[Activity] Word for word, retype every line of the data.

[Records shown]
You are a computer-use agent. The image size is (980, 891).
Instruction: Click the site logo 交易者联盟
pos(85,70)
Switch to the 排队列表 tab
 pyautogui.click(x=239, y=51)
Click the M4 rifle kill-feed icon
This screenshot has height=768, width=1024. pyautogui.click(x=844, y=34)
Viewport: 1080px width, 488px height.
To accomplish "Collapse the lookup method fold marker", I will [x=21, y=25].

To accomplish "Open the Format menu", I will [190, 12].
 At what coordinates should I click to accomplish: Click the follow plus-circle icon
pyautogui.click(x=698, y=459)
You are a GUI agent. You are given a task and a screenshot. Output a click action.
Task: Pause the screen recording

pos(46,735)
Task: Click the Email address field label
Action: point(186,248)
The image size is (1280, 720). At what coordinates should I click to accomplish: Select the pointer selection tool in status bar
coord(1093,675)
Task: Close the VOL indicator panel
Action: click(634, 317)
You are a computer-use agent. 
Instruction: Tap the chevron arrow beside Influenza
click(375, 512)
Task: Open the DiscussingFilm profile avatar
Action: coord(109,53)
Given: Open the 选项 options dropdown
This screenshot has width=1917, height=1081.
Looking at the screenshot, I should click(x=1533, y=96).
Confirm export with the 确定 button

[Exercise result]
You are a computer-use agent. The image size is (980, 891).
Instruction: Click the site logo 交易者联盟
pos(85,70)
Switch to the 排队列表 tab
 pyautogui.click(x=239, y=51)
Click the M4 rifle kill-feed icon
This screenshot has height=768, width=1024. pyautogui.click(x=844, y=34)
Viewport: 1080px width, 488px height.
To accomplish "Collapse the lookup method fold marker", I will [x=21, y=25].

To accomplish "Open the Format menu", I will [190, 12].
 At what coordinates should I click to accomplish: Click the follow plus-circle icon
pyautogui.click(x=698, y=459)
You are a GUI agent. You are given a task and a screenshot. Output a click action.
Task: Pause the screen recording

pos(46,735)
Task: Click the Email address field label
Action: point(186,248)
The image size is (1280, 720). At what coordinates should I click to accomplish: Select the pointer selection tool in status bar
coord(1093,675)
Task: Close the VOL indicator panel
Action: click(634, 317)
You are a computer-use agent. 
Instruction: Tap the chevron arrow beside Influenza
click(375, 512)
Task: Open the DiscussingFilm profile avatar
Action: coord(109,53)
Given: Open the 选项 options dropdown
This screenshot has width=1917, height=1081.
Looking at the screenshot, I should click(x=1533, y=96).
Confirm export with the 确定 button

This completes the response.